Delphine de Vigan escribió: «¿Os habéis preguntado alguna vez cuántas veces en la vida habéis dado las gracias? Unas gracias sinceras. La expresión de vuestra gratitud, de vuestro agradecimiento, de vuestra deuda. Y si lo habéis hecho, ¿a quién?». Yo sí me lo he preguntado, porque mecánicamente y a diario damos las gracias cuando nos abren una puerta, nos ceden un asiento, nos invitan a un café o simplemente nos tratan con amabilidad y una sonrisa. Pero no estoy hablando de esas «gracias», sino de la gratitud que se extiende por nuestra alma y repara nuestras heridas que se quedaron deambulando en las esquinas más remotas de nuestra mala memoria. Hablo de la gratitud que se dibuja en la expresión de un rostro sin expresión, y de la que emana al escuchar aquellas palabras que, aunque nos hacen y deshacen, finalmente nos salvan cuanto todo nos había abandonado y estábamos desoladamente perdidos.

En ocasiones esa gratitud es recíproca porque tú salvaste y fuiste salvada y entonces estalla la risa y brindas y vives nuevamente al comprender que todo instante de vida es un rayo de sol que nos ilumina en un mar de tinieblas. No hay mayor gratitud que la que te expresa esa persona a la que salvas de su profunda soledad adquirida con los años y el olvido, o cuando detienes el tiempo de la enfermedad con una burla y dos desplantes y consigues que el tiempo a través de los cristales de una habitación, réplica de otras a ambos lados de un ancho pasillo, se detenga. Luego una voz te susurra: «Nada se va a arreglar, ¿verdad?
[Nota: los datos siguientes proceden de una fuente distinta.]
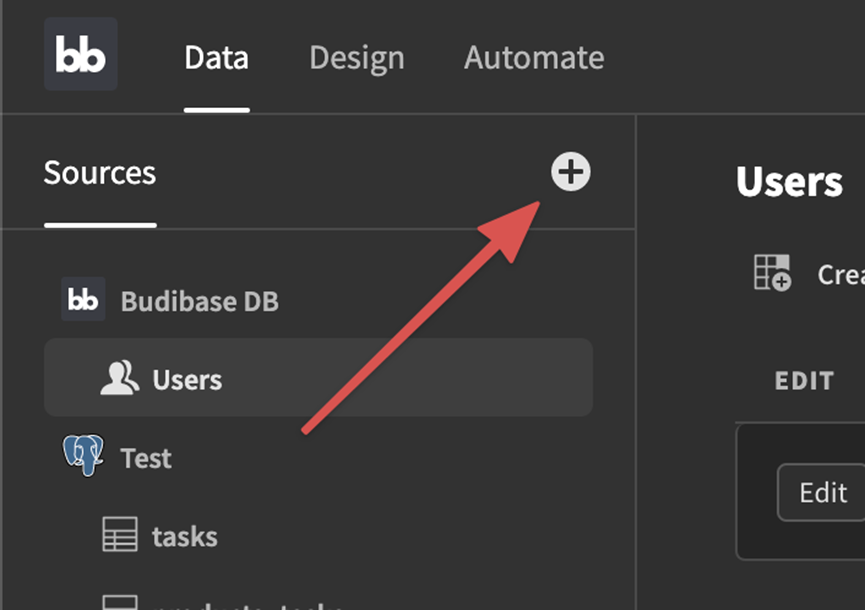
Task: Collapse the Test data source
Action: pyautogui.click(x=146, y=457)
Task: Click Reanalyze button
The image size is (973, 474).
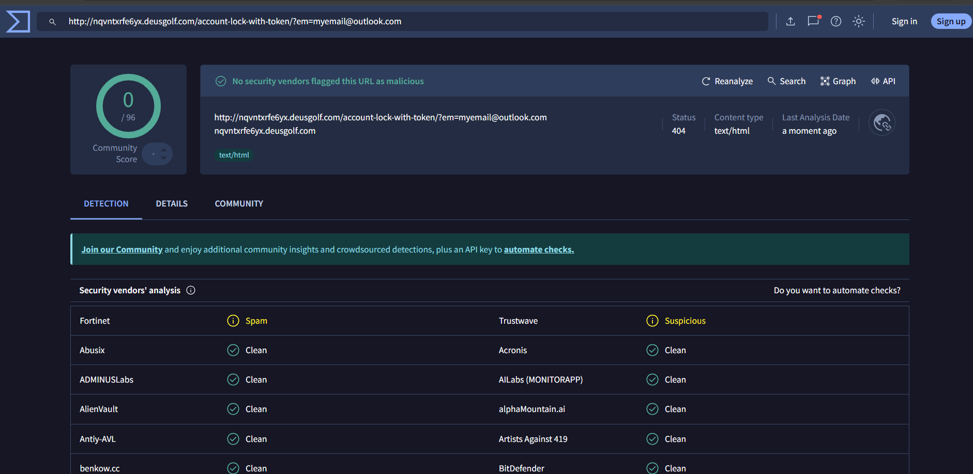Action: [x=727, y=81]
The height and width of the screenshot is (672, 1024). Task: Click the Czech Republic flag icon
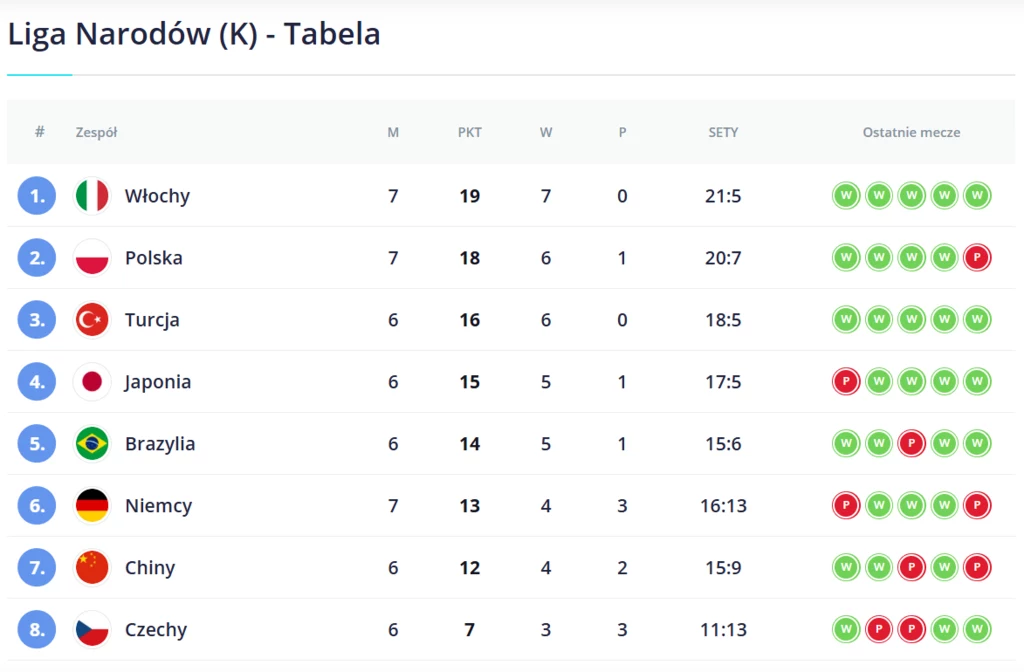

Y todo lo que fui se marchará a toda velocidad y me quedaré en blanco y sin miedo». No contestas, porque lo más que le puedes decir es que cuando eso suceda tú seguirás a su lado, aunque no sirva absolutamente de nada, y lucharás para que el instante del adiós sea breve y tenga el carácter de urgencia de las cosas que se hacen por amor y con gratitud.

Envejecer es aprender a perder y asumir que los déficits van ocupando todas las columnas de tu existencia, borrando hasta los recuerdos y el presentir del tiempo, y en ese trance la gratitud adquiere su verdad, se llena de contenido y ayuda a escribir los renglones de nuestra historia que, siendo mejor o peor, es la nuestra, con la que nacimos, la que forjamos y alimentamos hasta hacernos hombres y mujeres deseosos de mostrar gratitud incluso ante las ingratitudes, de destilar gratitud cuando el aroma solo es pestilente y amorfo y la vida que te diste es un recuerdo abstracto en una fotografía descolorida.

Las gratitudes son, aunque no lo sepamos, los instantes que damos sin escuchar nada, solo el roce de su ancianidad que es nuestra salvación, porque junto a ella nos sentimos extrañamente seguros y dejamos que tiempo se descuelgue del reloj de la vida.